The decentralized finance space continues to experience frequent attacks. The latest victim is Warp Finance with its flash loan attack.
Warp Finance is a platform that allows users to deposit cryptocurrency assets in exchange for various stablecoins. The platform described the attack as a “complex flash loan attack”. The attacker managed to remove $7.7 million of various stablecoins by borrowing more than the collateral value. However, Warp’s Finance security team claims that it has a plan to recover approximately $5.5 million that is still secured in the collateral vault.
If the recovery process is successful, the project plans to return the funds to the affected users. Over time, the project plans to compensate clients with the remaining $2.2 million.
Why is Flash Loan So Vulnerable?
While traditional cryptocurrency loans need users to provide some form of collateral, flash loans do not work that way. With flash loans, users can borrow without any form of collateral because the lender expects a refund immediately within the same block.
However, if the borrower fails to pay back, the contract will be void as if it never existed. This form of loan has opened the door for many similar attacks within the past several months.
Previous flash loan victims include protocols such as bZx, Balancer, Harvest, Akropolis, and Origin Protocol.
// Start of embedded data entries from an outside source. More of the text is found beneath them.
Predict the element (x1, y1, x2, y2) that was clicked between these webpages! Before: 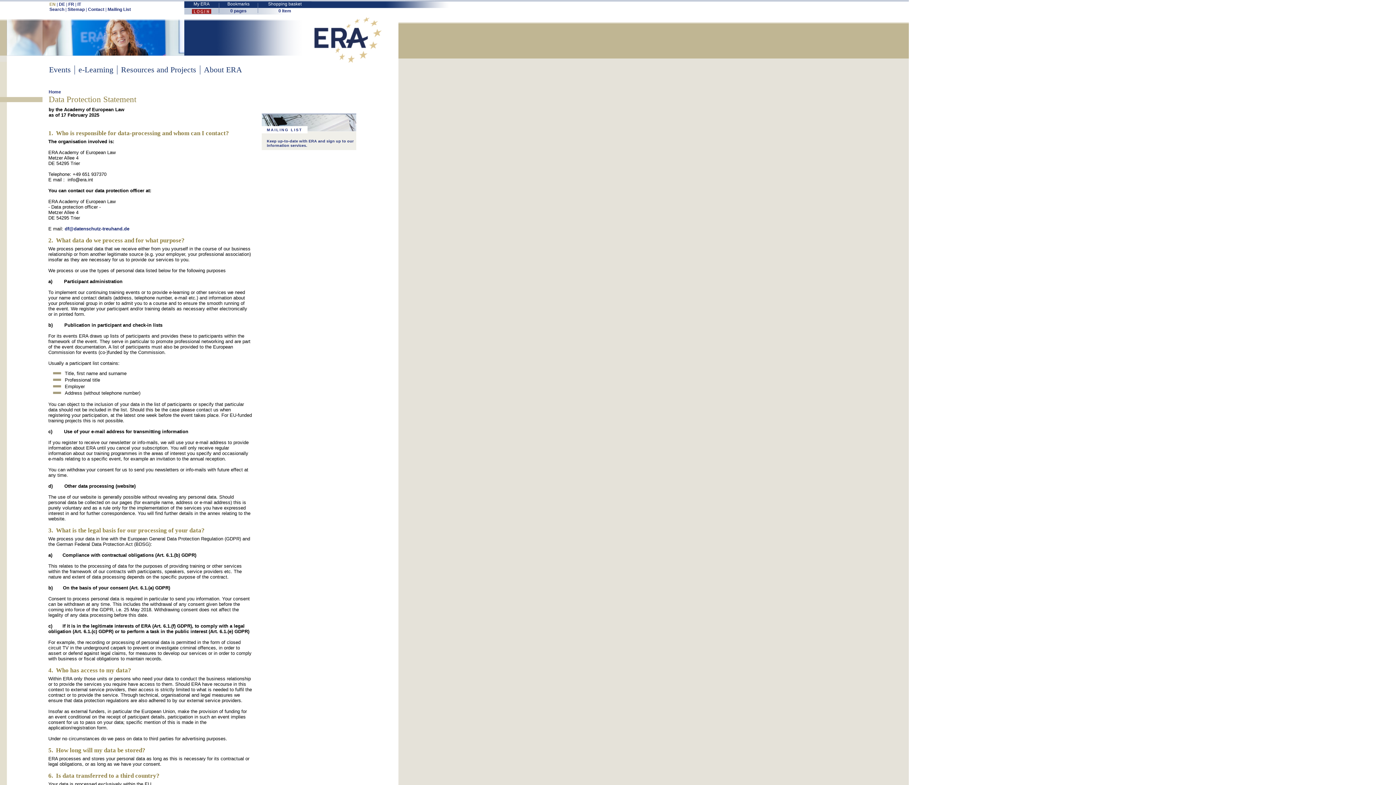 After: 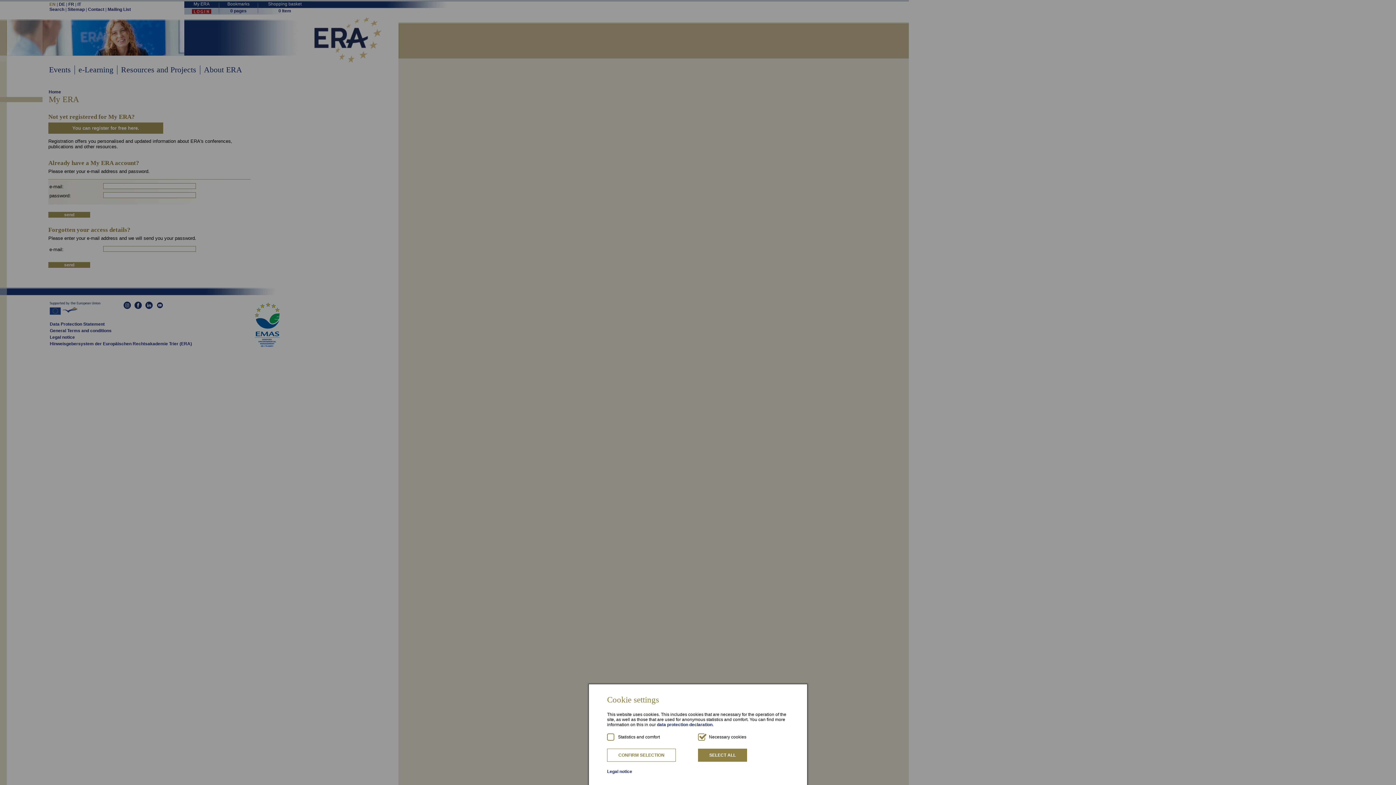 Action: label: My ERA bbox: (193, 1, 209, 6)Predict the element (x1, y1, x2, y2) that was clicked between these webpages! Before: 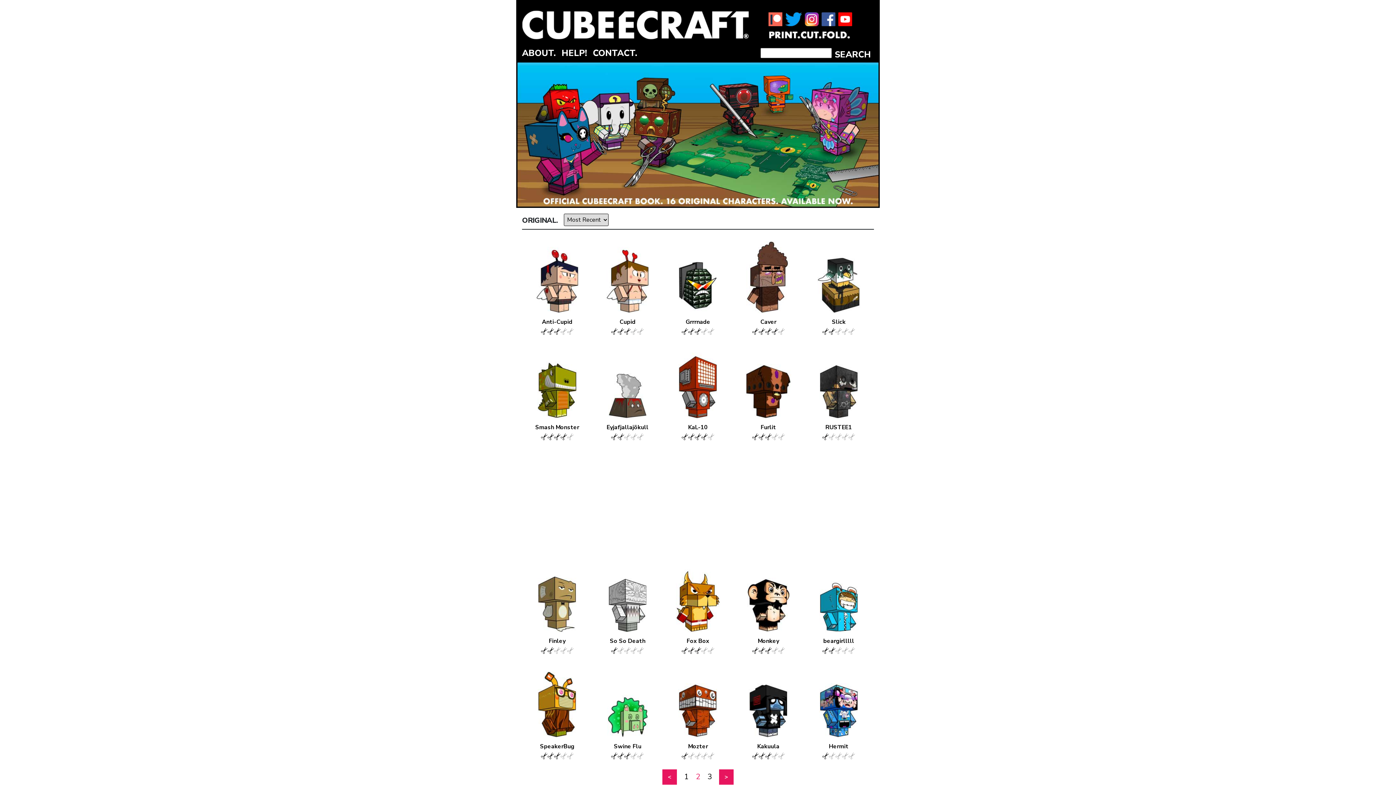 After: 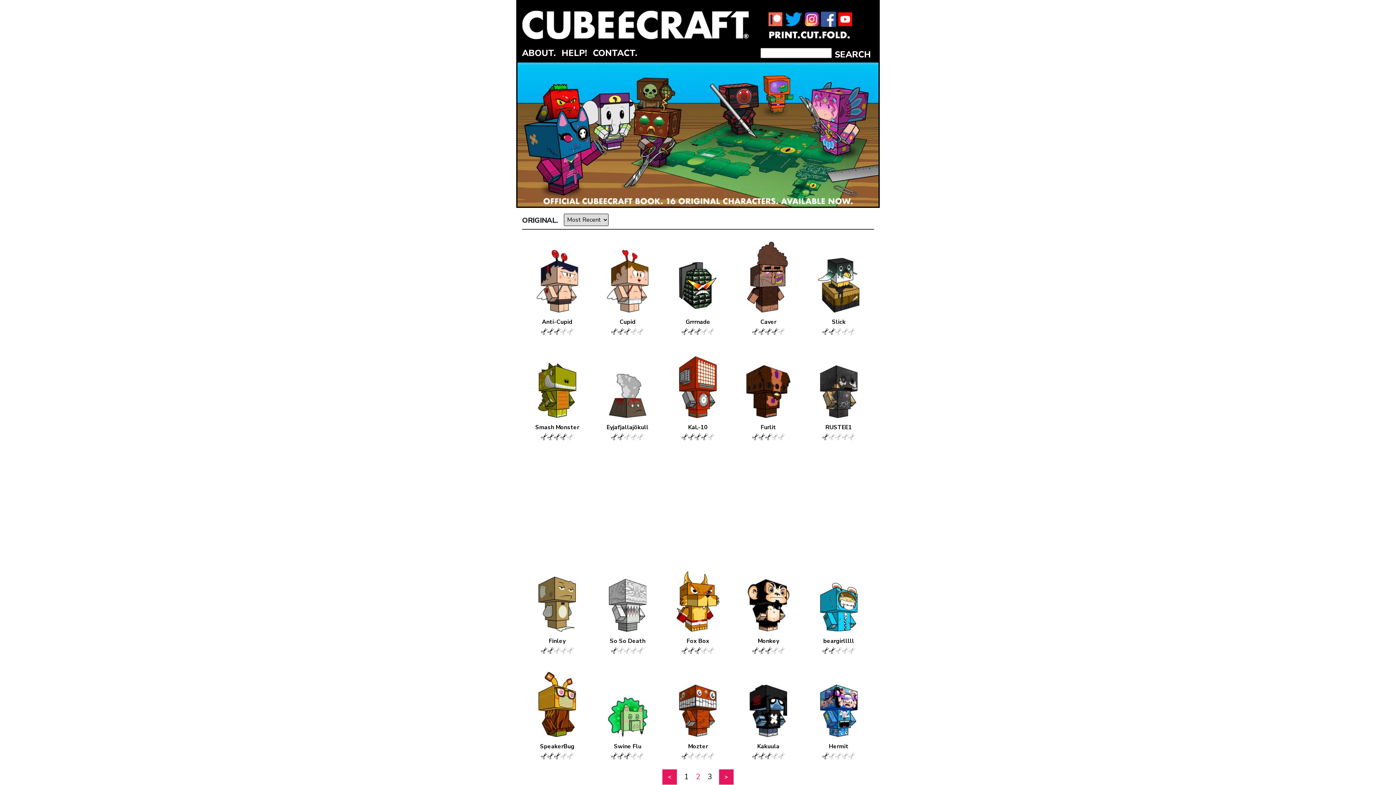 Action: bbox: (818, 12, 835, 26)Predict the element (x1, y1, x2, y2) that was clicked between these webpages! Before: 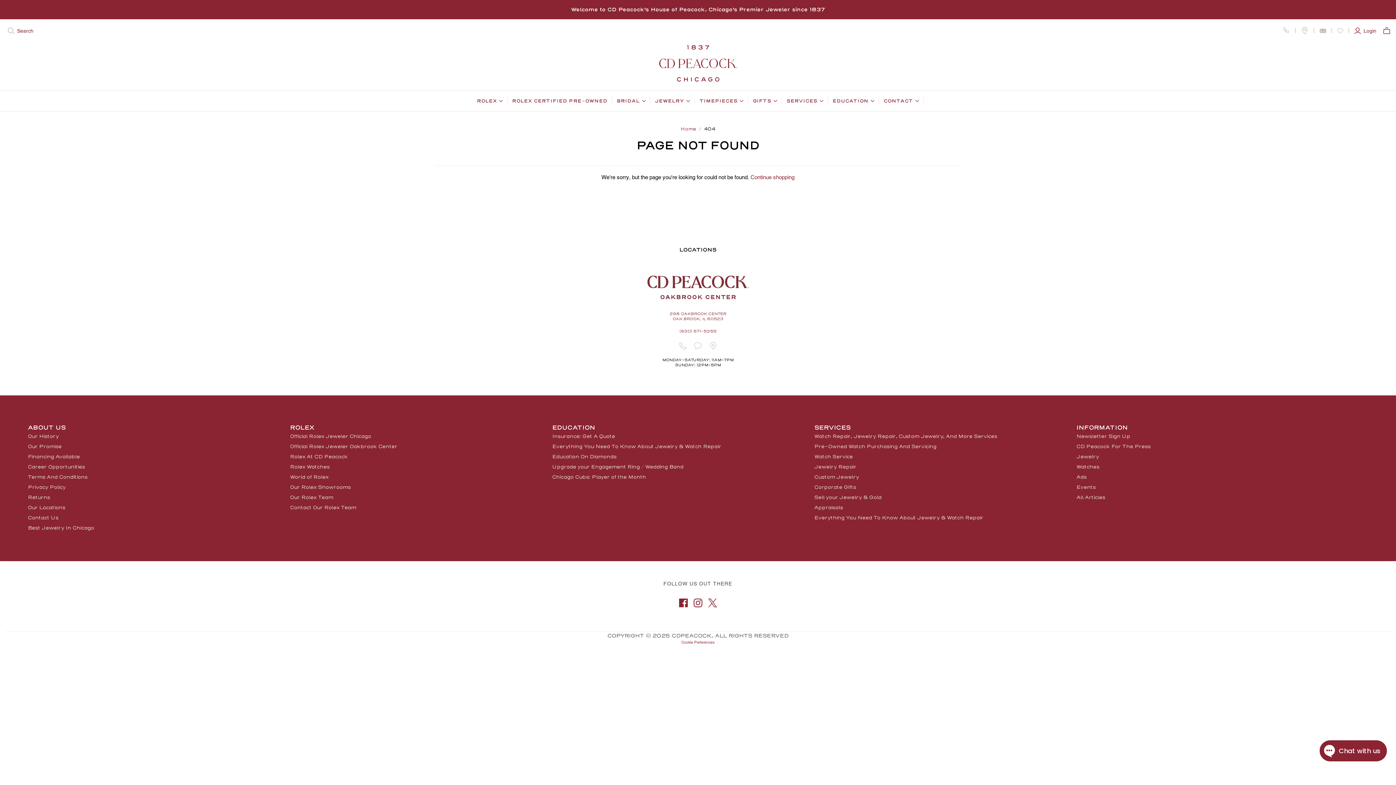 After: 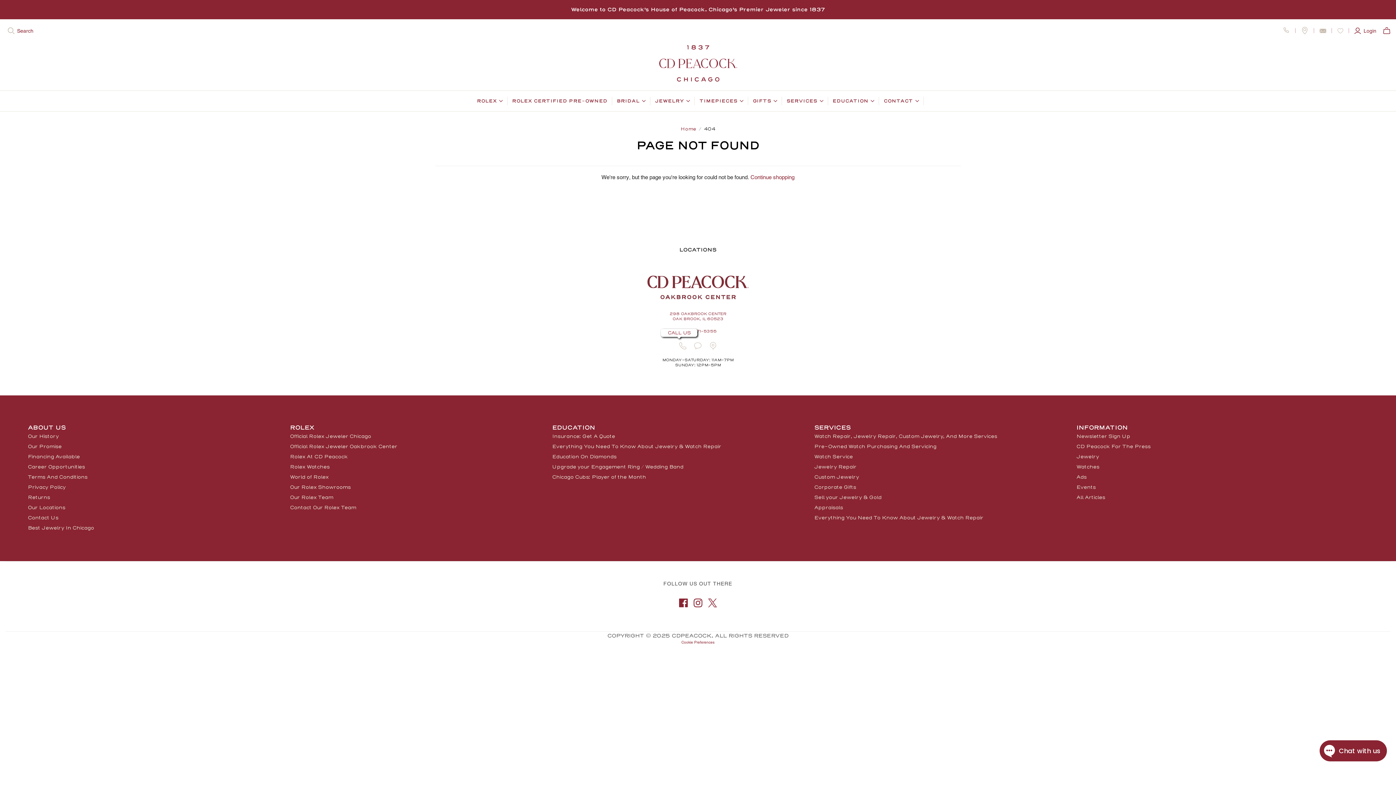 Action: label: tel:6305715355 bbox: (678, 341, 687, 350)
Glassnode, a blockchain analytics firm, made an investigation into the major reasons behind the growing number of flash loan attacks. From the investigation, the firm concluded that most exploits come from centralized price oracles, manipulated prices of assets, and siphon funds from contracts.
DeFi protocols have upgraded their platforms in an attempt to fight the vulnerabilities. However, as the Warp Finance situation shows, the relatively recent invention DeFi still displays security issues, and investors have to be aware of the dangers before allocating any funds.